Can a condolence call become a “leadership moment?” I am honestly not sure. A few years ago, the neighborhood in which I moonlighted as a part-time assistant rabbi (and full-time professor) suffered a rash of scary armed robberies and break-ins. People’s homes were invaded and there was an armed robbery of two men studying alone at night in the synagogue. The police were not having much success putting a stop to it. Then, one Sunday morning, a sixteen year old boy who had been part of this crime spree made the mistake of trying to hold up an off duty police officer for his lap top computer. The boy was shot and killed. It later transpired that he was the son of a former  long-time member of the janitorial staff at our synagogue, who had recently been let go. The boy had a history of problems with the law, and had been really angry at the disrespect he felt his mother had suffered at our hands. Someone who knew the family said it pushed him over the edge.  I was devastated. 

For one thing, I knew the boy’s mother, and had met the boy himself on days that he came to work with her. And even though it had probably been the right call to fire her, I had not been happy about how it was handled by another staff member. But all this took place at a time when I was struggling—mostly without success—to transform the institutional culture of the synagogue around a variety of issues, including professionalization and proper relations with employees.
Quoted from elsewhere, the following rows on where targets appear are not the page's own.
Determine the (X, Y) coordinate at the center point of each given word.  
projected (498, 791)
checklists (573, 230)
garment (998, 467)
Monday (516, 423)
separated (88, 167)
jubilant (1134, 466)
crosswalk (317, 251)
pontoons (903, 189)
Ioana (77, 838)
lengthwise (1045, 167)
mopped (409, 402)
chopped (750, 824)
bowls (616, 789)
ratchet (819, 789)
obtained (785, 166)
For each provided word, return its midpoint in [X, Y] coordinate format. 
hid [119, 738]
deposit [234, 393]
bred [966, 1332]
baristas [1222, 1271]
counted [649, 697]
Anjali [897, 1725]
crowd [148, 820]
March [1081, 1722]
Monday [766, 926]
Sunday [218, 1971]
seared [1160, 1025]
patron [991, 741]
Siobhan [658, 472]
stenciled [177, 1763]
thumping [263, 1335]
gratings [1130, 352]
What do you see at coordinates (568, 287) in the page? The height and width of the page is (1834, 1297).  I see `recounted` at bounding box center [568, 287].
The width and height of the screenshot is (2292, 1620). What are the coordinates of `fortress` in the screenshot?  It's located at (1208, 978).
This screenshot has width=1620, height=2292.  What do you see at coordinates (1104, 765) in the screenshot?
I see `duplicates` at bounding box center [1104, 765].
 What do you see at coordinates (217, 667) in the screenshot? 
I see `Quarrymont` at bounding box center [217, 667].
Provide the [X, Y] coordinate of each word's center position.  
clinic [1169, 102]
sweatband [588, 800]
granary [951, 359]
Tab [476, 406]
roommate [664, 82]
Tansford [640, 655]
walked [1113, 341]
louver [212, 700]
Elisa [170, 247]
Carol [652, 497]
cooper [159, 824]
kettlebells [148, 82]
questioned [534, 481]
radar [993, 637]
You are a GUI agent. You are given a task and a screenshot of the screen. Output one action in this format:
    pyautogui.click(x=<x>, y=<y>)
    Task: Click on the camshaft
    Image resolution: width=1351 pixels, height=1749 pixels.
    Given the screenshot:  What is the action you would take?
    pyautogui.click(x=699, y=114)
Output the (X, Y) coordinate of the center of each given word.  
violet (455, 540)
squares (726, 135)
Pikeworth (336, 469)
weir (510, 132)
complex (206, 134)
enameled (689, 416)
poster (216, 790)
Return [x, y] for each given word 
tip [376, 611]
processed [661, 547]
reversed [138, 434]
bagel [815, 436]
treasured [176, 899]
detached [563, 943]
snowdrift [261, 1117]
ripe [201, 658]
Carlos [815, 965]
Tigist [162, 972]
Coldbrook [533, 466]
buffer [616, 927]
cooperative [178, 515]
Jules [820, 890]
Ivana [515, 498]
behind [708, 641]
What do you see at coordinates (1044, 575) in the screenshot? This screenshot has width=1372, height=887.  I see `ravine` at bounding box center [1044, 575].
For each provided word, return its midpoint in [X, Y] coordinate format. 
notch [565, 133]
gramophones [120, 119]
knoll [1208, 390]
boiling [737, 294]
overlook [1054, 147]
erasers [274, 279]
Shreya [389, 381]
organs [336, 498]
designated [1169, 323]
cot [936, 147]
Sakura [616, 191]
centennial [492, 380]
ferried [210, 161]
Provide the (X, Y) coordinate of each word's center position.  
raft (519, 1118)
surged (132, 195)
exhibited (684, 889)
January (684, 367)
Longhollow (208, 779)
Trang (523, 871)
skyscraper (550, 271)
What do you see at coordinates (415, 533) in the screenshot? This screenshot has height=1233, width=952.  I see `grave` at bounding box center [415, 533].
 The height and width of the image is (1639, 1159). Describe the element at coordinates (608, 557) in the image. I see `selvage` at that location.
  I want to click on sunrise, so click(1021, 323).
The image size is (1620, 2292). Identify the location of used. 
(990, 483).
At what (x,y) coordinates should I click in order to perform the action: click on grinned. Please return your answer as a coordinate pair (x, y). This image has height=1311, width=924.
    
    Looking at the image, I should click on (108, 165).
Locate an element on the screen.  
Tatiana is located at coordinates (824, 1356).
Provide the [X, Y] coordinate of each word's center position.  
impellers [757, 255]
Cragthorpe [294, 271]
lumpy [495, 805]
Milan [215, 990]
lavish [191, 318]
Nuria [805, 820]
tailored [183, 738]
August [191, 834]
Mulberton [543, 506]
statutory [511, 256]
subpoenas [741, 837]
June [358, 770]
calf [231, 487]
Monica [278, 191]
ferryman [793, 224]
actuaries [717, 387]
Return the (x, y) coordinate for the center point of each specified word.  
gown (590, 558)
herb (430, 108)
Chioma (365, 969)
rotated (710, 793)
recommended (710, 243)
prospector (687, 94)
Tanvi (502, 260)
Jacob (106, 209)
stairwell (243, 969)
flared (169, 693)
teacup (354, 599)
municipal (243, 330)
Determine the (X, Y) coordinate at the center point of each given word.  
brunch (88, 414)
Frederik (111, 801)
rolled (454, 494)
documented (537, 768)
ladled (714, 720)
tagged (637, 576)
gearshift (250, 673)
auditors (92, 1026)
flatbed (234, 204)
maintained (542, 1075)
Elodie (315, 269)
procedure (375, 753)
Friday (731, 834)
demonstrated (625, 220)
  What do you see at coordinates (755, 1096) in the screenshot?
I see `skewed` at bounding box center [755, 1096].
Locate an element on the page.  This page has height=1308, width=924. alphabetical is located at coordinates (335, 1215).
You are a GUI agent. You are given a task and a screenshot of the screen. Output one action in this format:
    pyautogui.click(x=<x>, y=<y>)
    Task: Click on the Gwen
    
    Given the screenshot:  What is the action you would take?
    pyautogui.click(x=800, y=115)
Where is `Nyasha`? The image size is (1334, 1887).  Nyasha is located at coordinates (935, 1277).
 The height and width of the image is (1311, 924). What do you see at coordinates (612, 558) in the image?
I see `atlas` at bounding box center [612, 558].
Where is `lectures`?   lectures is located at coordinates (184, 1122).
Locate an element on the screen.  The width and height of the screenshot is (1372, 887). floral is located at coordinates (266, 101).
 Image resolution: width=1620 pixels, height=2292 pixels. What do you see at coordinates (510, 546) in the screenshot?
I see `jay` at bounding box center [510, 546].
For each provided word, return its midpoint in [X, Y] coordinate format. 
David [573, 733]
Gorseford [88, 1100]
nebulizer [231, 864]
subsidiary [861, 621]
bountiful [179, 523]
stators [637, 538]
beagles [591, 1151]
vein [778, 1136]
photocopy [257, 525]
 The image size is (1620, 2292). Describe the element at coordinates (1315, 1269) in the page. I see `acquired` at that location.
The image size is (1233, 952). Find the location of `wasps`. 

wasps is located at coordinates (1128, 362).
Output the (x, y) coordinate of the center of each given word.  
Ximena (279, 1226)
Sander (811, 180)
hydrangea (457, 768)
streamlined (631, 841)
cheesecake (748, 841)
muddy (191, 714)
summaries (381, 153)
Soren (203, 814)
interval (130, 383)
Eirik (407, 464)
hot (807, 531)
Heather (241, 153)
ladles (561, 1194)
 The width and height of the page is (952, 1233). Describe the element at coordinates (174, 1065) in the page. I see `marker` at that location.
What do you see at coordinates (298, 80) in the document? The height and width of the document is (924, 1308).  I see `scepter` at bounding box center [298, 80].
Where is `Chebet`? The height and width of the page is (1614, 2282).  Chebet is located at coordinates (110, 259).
I had been feeling exhausted and demoralized, and decided not to pick a fight over something that nobody else thought was a big deal. I was wrong not to trust my gut. We were not responsible for what happened to that boy, but who knows if things could have turned out differently on the basis of some small choices we might have made. As one of the people who saw a problem, I needed to speak up louder.

Our synagogue was, and is, filled with wonderful, smart and sensitive people who I admire and respect, but only a very few wanted to talk about what had happened. I collected a little  money to help with funeral expenses and trekked out to the projects on the other side of town, with one congregant, to pay a condolence call. Then I sent an email describing this to the synagogue list serve.  It got little response, and I have not heard the issue discussed since that day.  I was glad that we went, and happy that we tried to model something that was just too hard to talk about. I learned to trust my instincts and to risk being wrong rather than keeping quiet when issues affecting others are at stake. But as a leadership moment, I am haunted most by the clear recognition that I failed to martial the resources to address a structural problem in the way my community functioned, a problem that I saw more clearly than some, and that this makes my own responsibility greatest. For me it was a defining moment in which I understood what it means to feel responsibility for things that are only ever partly under your control, because the price of failure can be so unexpectedly harsh.

It also confirmed my intuition that some of the most important leadership skills we have the potential to exercise, is that which is outside of any spotlight, in the little everyday processes and interactions where human life and heartache really reside.